- What is needed:
The lines to copy run from the one containing "At what coordinates" to the last line of the entries; output those lines exactly and only them, without pictures.
---- Data under study
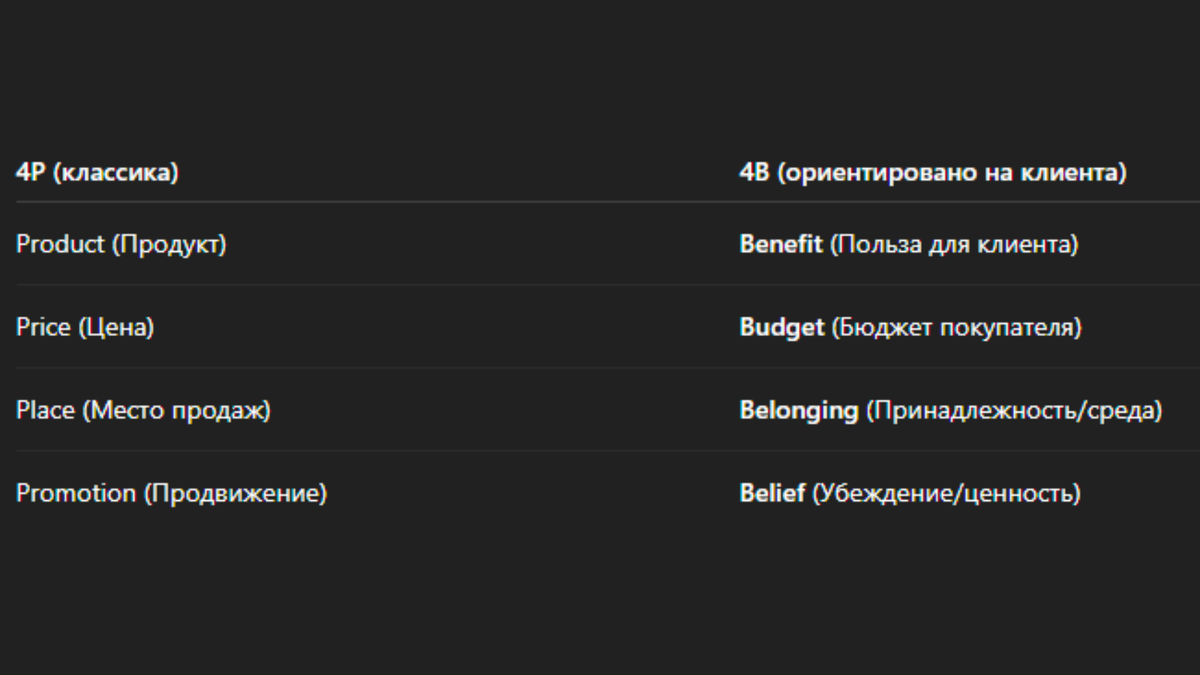Select the "(Бюджет покупателя)" translation text
Screen dimensions: 1200x675
(x=956, y=327)
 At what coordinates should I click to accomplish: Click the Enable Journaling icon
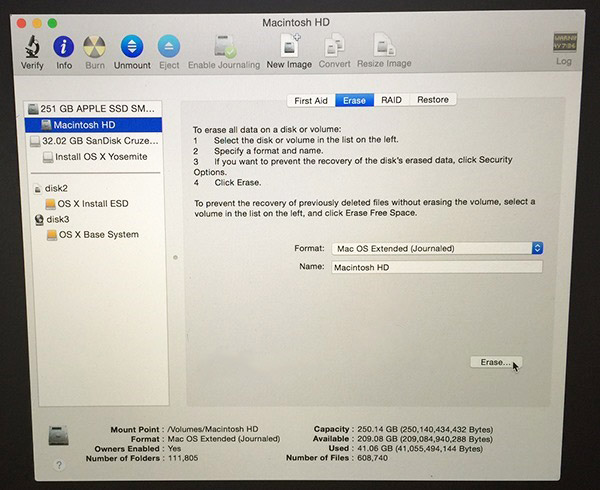(x=224, y=46)
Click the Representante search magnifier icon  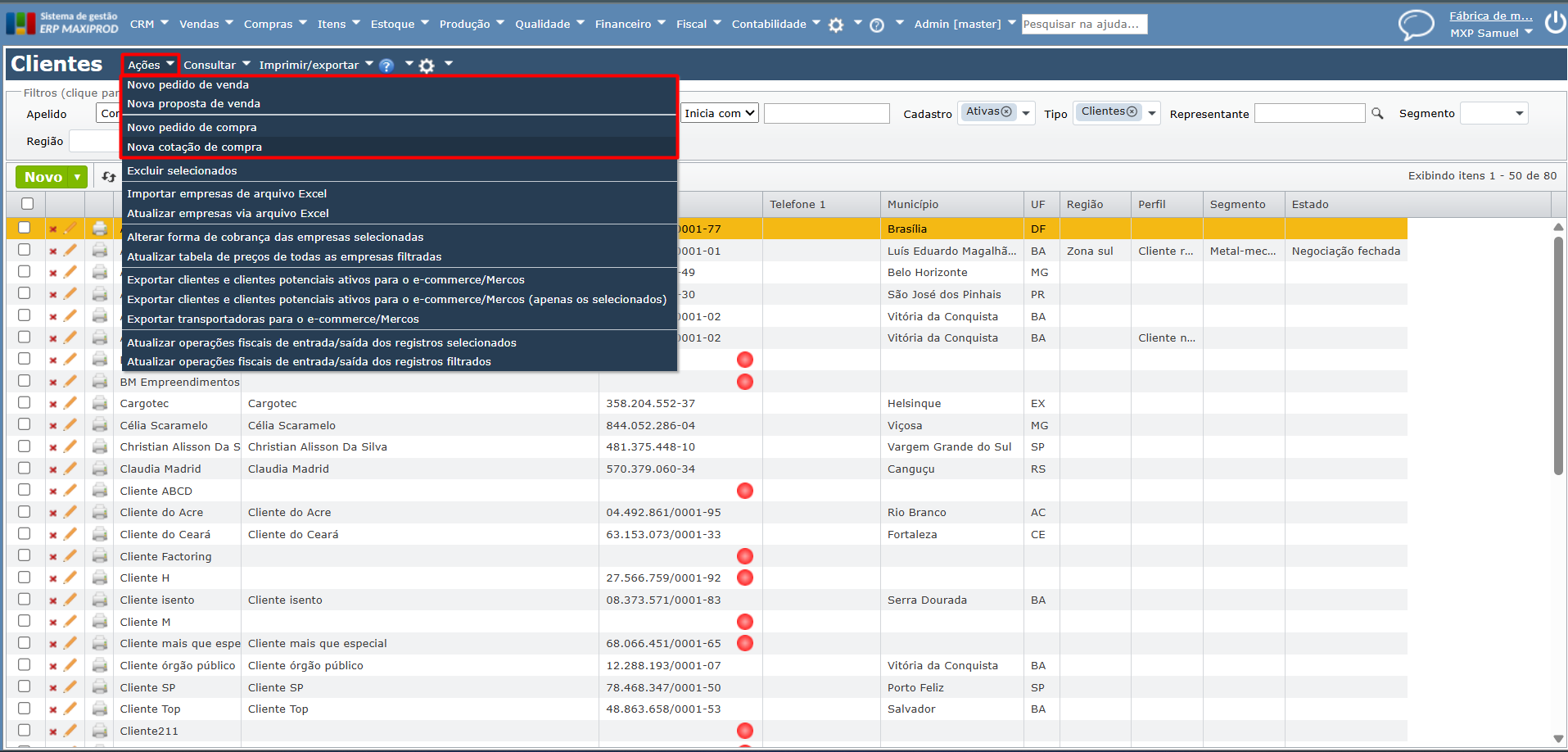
--------
- Task result:
 At what coordinates should I click to accomplish: Click the Enable Journaling icon
(x=224, y=46)
Click the Representante search magnifier icon  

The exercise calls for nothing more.